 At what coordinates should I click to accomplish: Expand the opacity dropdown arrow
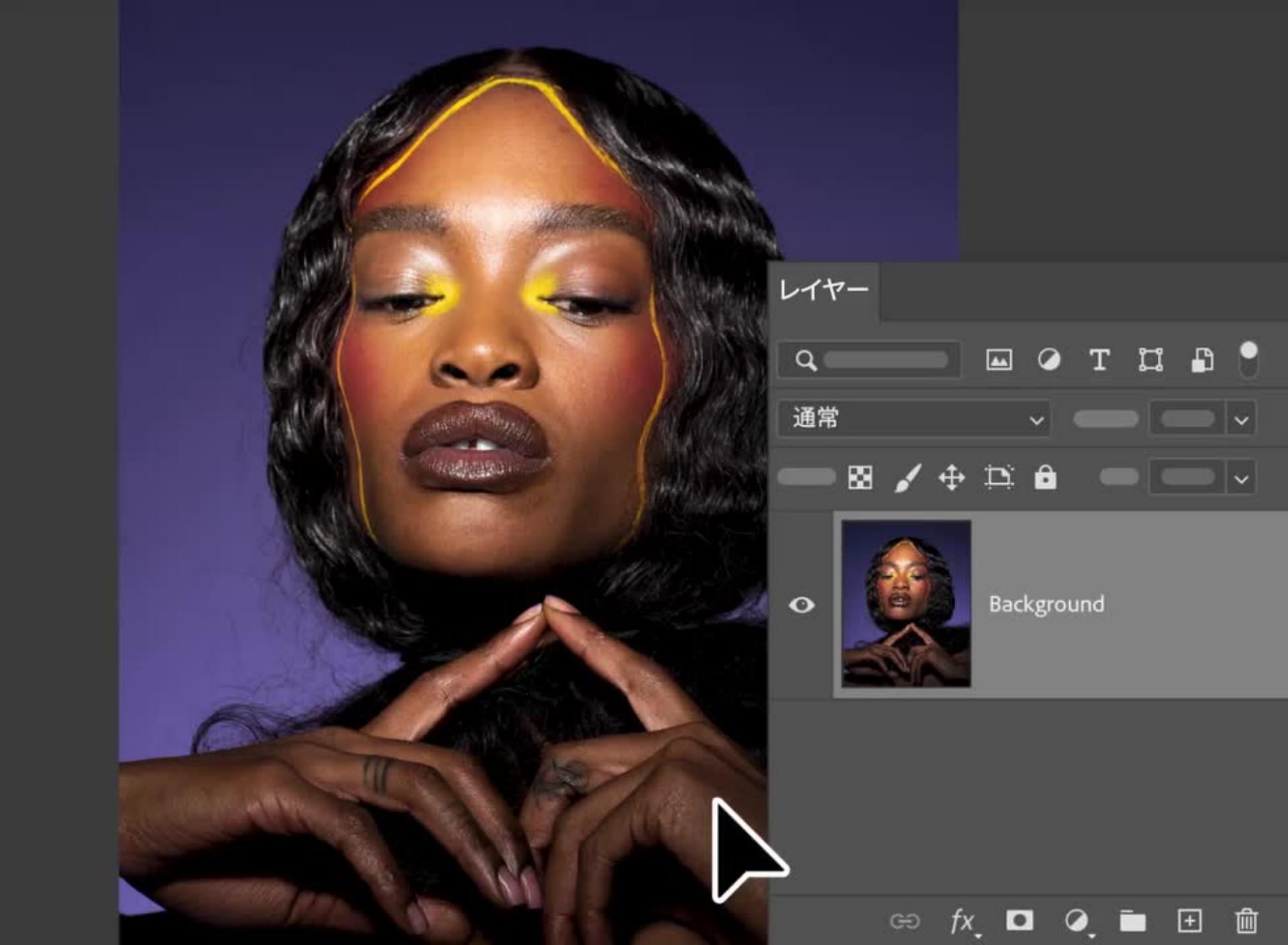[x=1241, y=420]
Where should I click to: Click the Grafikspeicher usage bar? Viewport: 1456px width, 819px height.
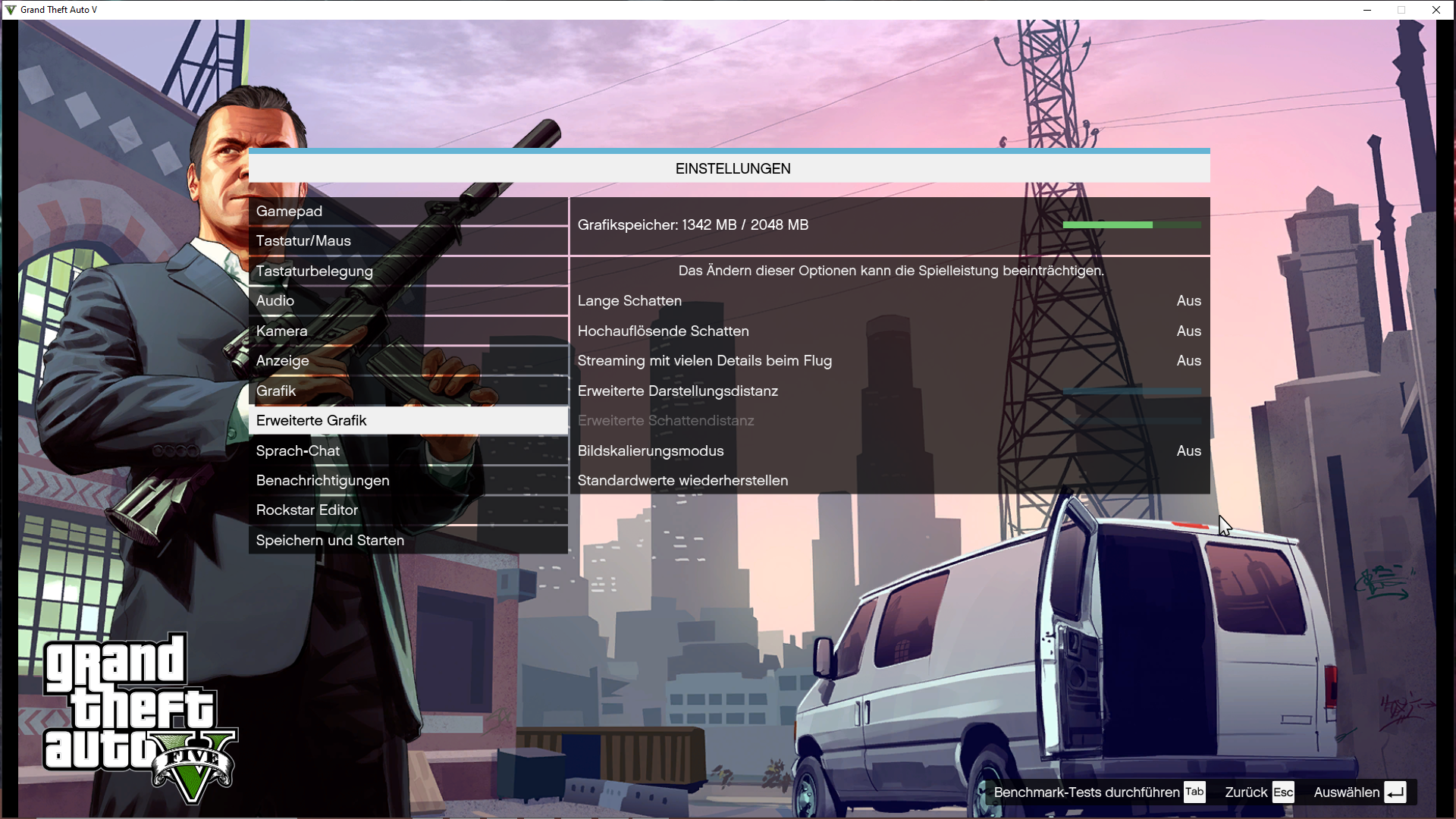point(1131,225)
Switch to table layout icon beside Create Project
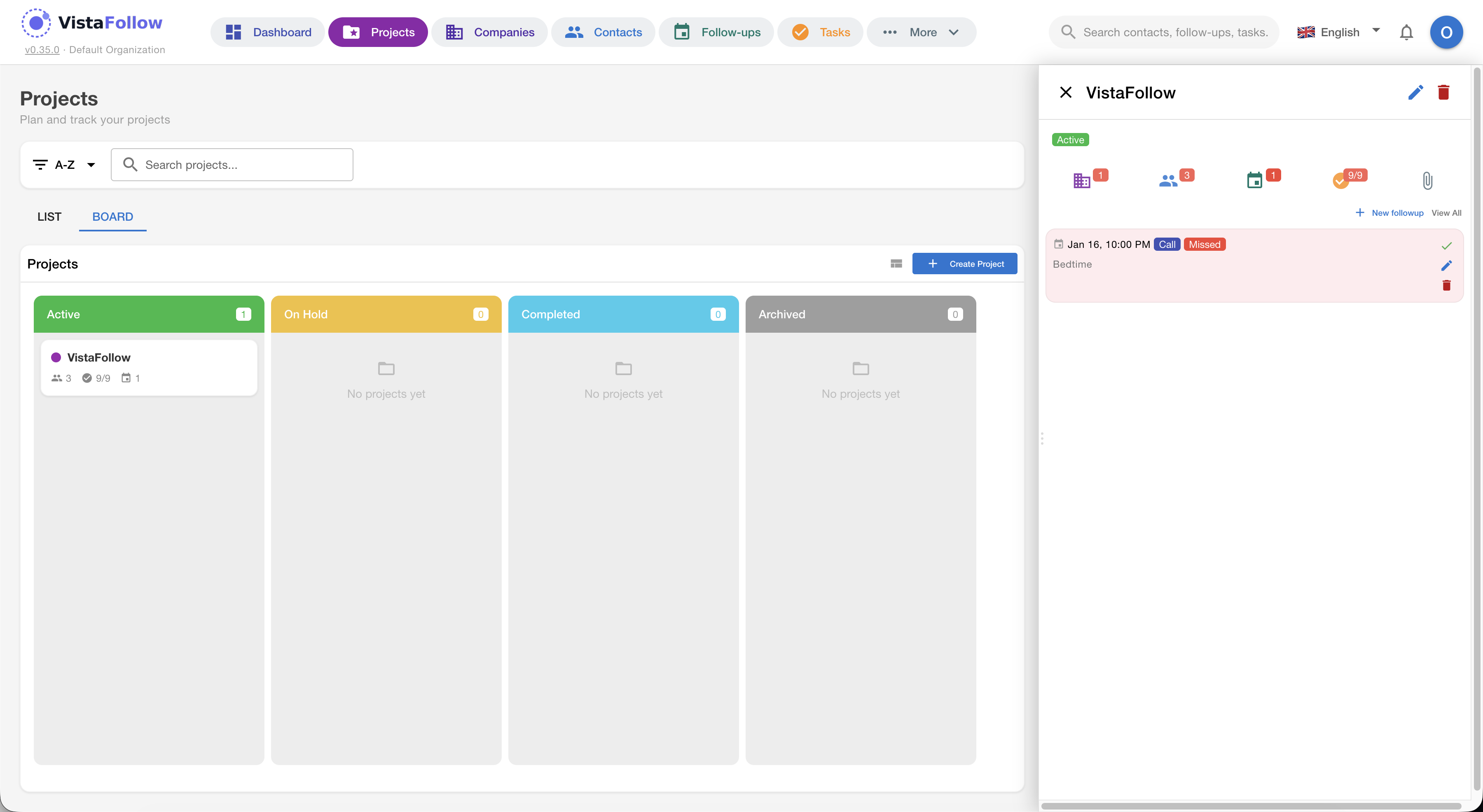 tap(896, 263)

WORK REQUIRED:
Reproduce every entry word for word, but skip any pictures.

YOUR RESPONSE:
 At what coordinates should I click to accomplish: Expand the opacity dropdown arrow
[x=1241, y=420]
Where should I click to: Click the Grafikspeicher usage bar? Viewport: 1456px width, 819px height.
point(1131,225)
Switch to table layout icon beside Create Project
 tap(896, 263)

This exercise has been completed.